As is the nature of the area, you’ll have to cope with a fairly main road again for a little while here, before the more rural lanes open out after Cobham.

It’s this 50km chunk in the middle of the route that provides the scenery, the quieter roads, the climbs and the better-timed cafe stops – which all add up to cancel out the hassle of the opening and closing 30km or so.

But that’s the theme of being a cyclist who lives in London: unlike anyone lucky enough to live on the Isle of Wight, in rural Scotland or elsewhere in the British countryside, those of us in London know we have to earn the lanes and the climbs just by riding to where they are.

The sudden quiet of Plough Lane, just outside of Cobham, starts the rolling lanes that eventually lead to the day’s first categorised climb of Staple Lane.

Its varying gradients defeat any hope of getting into a rhythm so as you grind over the steepest section to what you think is the summit, glance left to get a glimpse (on a clear day) of Central London’s skyline before you push on over the last rolling lump and final, flatter section to the end of the road at the junction.

At weekends, there’s a mobile cafe van here that can provide sustenance for those requiring it. However, our chosen cafe stop is a little way off yet.

Further into the Surrey Hills you pass through Peaslake, where mountain bikers outnumber all other life forms combined, and by all accounts the area justifies the wide-tyred crowds.

Immediately out of the small village is Radnor Road. The narrow, pine-lined ascent starts steep before easing off slightly into a constant gradient for the bulk of the climb.

As long as you don’t encounter a motorist in a hurry, this can be one of the most pleasant climbs in the area as it tests your legs but doesn’t require any lung-busting, out of the saddle efforts.
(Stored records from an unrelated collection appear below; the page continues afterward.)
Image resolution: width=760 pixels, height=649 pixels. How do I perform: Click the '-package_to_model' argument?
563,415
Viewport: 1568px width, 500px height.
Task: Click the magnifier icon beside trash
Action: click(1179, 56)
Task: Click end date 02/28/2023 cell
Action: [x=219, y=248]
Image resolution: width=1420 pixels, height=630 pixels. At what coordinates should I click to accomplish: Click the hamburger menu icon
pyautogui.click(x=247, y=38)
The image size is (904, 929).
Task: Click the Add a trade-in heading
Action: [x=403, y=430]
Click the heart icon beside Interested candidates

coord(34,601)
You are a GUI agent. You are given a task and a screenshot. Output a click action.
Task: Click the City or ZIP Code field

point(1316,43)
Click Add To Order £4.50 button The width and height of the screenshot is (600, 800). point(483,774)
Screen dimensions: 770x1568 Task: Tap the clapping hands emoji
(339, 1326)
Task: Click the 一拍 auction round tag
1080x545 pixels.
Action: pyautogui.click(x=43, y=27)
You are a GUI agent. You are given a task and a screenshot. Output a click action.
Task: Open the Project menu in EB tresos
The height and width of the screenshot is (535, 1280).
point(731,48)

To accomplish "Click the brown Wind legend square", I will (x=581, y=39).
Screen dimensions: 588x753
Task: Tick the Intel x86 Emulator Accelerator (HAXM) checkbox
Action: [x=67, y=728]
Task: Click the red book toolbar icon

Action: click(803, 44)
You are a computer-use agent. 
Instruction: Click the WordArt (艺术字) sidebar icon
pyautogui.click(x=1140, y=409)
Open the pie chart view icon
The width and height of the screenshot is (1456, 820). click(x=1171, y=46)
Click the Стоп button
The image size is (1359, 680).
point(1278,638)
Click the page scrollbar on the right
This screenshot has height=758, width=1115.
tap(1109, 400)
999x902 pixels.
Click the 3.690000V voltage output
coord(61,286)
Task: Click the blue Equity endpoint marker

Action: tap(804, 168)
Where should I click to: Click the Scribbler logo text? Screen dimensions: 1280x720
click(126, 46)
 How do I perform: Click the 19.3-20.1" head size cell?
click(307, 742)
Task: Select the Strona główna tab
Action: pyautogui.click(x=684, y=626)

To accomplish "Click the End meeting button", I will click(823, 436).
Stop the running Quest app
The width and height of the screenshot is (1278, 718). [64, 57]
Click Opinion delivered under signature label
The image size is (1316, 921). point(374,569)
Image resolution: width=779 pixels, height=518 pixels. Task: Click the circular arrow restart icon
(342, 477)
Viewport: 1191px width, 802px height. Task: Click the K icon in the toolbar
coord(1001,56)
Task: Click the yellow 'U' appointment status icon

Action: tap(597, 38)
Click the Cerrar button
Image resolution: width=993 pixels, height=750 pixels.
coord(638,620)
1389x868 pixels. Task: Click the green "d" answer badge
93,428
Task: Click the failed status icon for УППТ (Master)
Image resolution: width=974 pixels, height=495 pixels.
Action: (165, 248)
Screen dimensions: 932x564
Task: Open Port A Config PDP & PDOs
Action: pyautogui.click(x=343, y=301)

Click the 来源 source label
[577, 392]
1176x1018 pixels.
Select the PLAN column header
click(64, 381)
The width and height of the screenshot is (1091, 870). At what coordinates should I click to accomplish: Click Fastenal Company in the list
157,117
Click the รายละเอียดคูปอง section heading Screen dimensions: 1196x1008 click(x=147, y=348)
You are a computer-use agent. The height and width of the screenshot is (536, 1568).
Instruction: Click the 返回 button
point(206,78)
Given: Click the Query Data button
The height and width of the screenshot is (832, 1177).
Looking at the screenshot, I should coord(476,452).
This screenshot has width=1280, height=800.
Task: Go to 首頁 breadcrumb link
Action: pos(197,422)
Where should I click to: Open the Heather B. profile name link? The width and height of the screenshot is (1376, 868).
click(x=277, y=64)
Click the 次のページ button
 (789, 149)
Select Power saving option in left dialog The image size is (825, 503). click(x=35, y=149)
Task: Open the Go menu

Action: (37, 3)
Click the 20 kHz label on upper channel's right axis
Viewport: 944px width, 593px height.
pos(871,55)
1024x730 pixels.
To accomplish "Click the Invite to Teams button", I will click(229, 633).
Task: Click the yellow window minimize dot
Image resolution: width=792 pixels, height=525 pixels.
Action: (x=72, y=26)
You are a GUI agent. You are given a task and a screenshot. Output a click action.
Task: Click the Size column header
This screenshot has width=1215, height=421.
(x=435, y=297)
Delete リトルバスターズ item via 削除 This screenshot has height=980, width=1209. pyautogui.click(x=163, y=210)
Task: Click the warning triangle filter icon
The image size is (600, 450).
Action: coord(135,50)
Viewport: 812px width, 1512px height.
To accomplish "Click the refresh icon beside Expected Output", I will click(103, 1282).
Falling perfectly between Radnor Road and the climbs to come, the day’s headline cafe stop awaits near Holmbury St Mary.

Heartwork Coffee Bar makes great use of an otherwise neglected farmyard, providing decent cakes and welcome hot drinks for those who call in.

Make the most of the rest of the rolling roads and descents that follow because the day’s most difficult climb is on its way. Whitedown Lane starts steady and those unfamiliar with it will wonder what the fuss is about as the initial 500 metres or so rolls along fairly inoffensively.

However, over the railway bridge and into the hairpin and soon the source of any trepidation is clear. Pushing over 20% in the bend and hardly relenting until the top, this is a climb that will see you wishing for a 32t sprocket or a hidden bottom bracket motor.

What Americans might call ‘type 2 fun’, you’ll wonder if you even like cycling as you claw your way to the top, but once over the crest and descending you’ll realise it’s challenges like this that get you out of Greater London and riding further afield when the opportunity arises.

The day isn’t done, however, and Southern England’s most famous ascent waits. The hairpin bends, the perfect tarmac, the Olympic legend, the ability to wind up people not from the area: Box Hill always delivers.

The hardest part is probably from the start to the first bend and once you see the white paint all over the road it’s time to shift to a harder gear and give it some beans until you reach the National Trust cafe.

If you can hold on for another few minutes before another cafe stop, Destination Bike – a cafe and bike shop – awaits further into the village.

From here, regardless of how much effort you may have put into the day’s climbs, the ride back to London should be manageable as it’s just about downhill all the way to Selhurst, north of Croydon.

Here you’re back in the traffic and the hills and lanes are a fading memory. You’ll need to climb one last time before descending to where you started at the Bullfinch Brewery near the edge of Brockwell Park.

Time it right with the taproom’s opening hours and you can reward yourself with one of Bullfinch’s excellent beers. Just keep it sensible if you’ve got a bit of a ride to get home from here.